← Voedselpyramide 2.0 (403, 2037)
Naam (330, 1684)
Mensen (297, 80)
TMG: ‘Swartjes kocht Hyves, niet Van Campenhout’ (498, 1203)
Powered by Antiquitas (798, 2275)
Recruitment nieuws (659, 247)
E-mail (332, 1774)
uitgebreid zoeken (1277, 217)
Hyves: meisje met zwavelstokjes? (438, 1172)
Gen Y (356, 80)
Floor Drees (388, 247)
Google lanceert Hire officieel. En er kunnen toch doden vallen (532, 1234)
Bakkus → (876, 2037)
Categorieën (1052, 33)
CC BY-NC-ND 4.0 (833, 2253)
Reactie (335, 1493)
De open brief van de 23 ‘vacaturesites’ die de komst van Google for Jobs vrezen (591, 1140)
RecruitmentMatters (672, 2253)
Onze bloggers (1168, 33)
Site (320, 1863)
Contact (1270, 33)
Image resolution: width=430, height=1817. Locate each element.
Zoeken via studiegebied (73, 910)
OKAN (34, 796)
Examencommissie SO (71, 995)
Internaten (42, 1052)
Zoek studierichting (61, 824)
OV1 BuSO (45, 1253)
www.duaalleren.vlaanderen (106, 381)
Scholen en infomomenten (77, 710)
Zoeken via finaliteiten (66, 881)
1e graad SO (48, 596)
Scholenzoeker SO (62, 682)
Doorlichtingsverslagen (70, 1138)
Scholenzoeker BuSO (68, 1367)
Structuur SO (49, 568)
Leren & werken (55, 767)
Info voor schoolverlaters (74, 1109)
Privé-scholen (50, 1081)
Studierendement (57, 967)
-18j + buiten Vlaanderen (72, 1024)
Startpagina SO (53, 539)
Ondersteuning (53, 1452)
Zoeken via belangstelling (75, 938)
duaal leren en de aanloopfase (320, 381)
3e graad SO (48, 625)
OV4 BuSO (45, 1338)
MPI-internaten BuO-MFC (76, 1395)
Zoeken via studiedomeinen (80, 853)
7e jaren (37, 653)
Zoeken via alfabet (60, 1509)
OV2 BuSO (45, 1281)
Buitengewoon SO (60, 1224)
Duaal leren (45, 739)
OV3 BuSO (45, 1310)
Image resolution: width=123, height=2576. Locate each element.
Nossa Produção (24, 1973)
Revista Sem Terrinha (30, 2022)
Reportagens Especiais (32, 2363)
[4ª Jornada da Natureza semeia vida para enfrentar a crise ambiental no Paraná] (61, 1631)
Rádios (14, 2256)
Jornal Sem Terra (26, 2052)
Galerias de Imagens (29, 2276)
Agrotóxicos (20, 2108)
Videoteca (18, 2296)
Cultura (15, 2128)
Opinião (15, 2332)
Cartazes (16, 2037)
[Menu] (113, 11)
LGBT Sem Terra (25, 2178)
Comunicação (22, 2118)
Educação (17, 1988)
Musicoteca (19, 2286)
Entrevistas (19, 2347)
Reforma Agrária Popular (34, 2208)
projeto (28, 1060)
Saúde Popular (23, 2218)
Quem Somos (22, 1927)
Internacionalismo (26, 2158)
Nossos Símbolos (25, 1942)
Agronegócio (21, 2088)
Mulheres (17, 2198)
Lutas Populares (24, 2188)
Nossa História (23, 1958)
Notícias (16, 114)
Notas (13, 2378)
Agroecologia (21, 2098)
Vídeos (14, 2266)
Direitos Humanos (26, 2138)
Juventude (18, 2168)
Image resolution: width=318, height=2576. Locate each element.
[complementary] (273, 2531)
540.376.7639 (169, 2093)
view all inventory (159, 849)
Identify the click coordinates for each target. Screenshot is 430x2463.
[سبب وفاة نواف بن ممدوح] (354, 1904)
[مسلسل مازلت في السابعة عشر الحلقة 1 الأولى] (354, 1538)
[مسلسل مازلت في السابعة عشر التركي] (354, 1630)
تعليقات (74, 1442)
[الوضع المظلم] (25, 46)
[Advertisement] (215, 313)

● DIRECTIONS:
Reply with the complete data above, every character as it stands.

● YOUR RESPONSE:
← Voedselpyramide 2.0 (403, 2037)
Naam (330, 1684)
Mensen (297, 80)
TMG: ‘Swartjes kocht Hyves, niet Van Campenhout’ (498, 1203)
Powered by Antiquitas (798, 2275)
Recruitment nieuws (659, 247)
E-mail (332, 1774)
uitgebreid zoeken (1277, 217)
Hyves: meisje met zwavelstokjes? (438, 1172)
Gen Y (356, 80)
Floor Drees (388, 247)
Google lanceert Hire officieel. En er kunnen toch doden vallen (532, 1234)
Bakkus → (876, 2037)
Categorieën (1052, 33)
CC BY-NC-ND 4.0 (833, 2253)
Reactie (335, 1493)
De open brief van de 23 ‘vacaturesites’ die de komst van Google for Jobs vrezen (591, 1140)
RecruitmentMatters (672, 2253)
Onze bloggers (1168, 33)
Site (320, 1863)
Contact (1270, 33)
Image resolution: width=430, height=1817. Locate each element.
Zoeken via studiegebied (73, 910)
OKAN (34, 796)
Examencommissie SO (71, 995)
Internaten (42, 1052)
Zoek studierichting (61, 824)
OV1 BuSO (45, 1253)
www.duaalleren.vlaanderen (106, 381)
Scholen en infomomenten (77, 710)
Zoeken via finaliteiten (66, 881)
1e graad SO (48, 596)
Scholenzoeker SO (62, 682)
Doorlichtingsverslagen (70, 1138)
Scholenzoeker BuSO (68, 1367)
Structuur SO (49, 568)
Leren & werken (55, 767)
Info voor schoolverlaters (74, 1109)
Privé-scholen (50, 1081)
Studierendement (57, 967)
-18j + buiten Vlaanderen (72, 1024)
Startpagina SO (53, 539)
Ondersteuning (53, 1452)
Zoeken via belangstelling (75, 938)
duaal leren en de aanloopfase (320, 381)
3e graad SO (48, 625)
OV4 BuSO (45, 1338)
MPI-internaten BuO-MFC (76, 1395)
Zoeken via studiedomeinen (80, 853)
7e jaren (37, 653)
Zoeken via alfabet (60, 1509)
OV2 BuSO (45, 1281)
Buitengewoon SO (60, 1224)
Duaal leren (45, 739)
OV3 BuSO (45, 1310)
Image resolution: width=123, height=2576. Locate each element.
Nossa Produção (24, 1973)
Revista Sem Terrinha (30, 2022)
Reportagens Especiais (32, 2363)
[4ª Jornada da Natureza semeia vida para enfrentar a crise ambiental no Paraná] (61, 1631)
Rádios (14, 2256)
Jornal Sem Terra (26, 2052)
Galerias de Imagens (29, 2276)
Agrotóxicos (20, 2108)
Videoteca (18, 2296)
Cultura (15, 2128)
Opinião (15, 2332)
Cartazes (16, 2037)
[Menu] (113, 11)
LGBT Sem Terra (25, 2178)
Comunicação (22, 2118)
Educação (17, 1988)
Musicoteca (19, 2286)
Entrevistas (19, 2347)
Reforma Agrária Popular (34, 2208)
projeto (28, 1060)
Saúde Popular (23, 2218)
Quem Somos (22, 1927)
Internacionalismo (26, 2158)
Nossos Símbolos (25, 1942)
Agronegócio (21, 2088)
Mulheres (17, 2198)
Lutas Populares (24, 2188)
Nossa História (23, 1958)
Notícias (16, 114)
Notas (13, 2378)
Agroecologia (21, 2098)
Vídeos (14, 2266)
Direitos Humanos (26, 2138)
Juventude (18, 2168)
Image resolution: width=318, height=2576. Locate each element.
[complementary] (273, 2531)
540.376.7639 (169, 2093)
view all inventory (159, 849)
Identify the click coordinates for each target. Screenshot is 430x2463.
[سبب وفاة نواف بن ممدوح] (354, 1904)
[مسلسل مازلت في السابعة عشر الحلقة 1 الأولى] (354, 1538)
[مسلسل مازلت في السابعة عشر التركي] (354, 1630)
تعليقات (74, 1442)
[الوضع المظلم] (25, 46)
[Advertisement] (215, 313)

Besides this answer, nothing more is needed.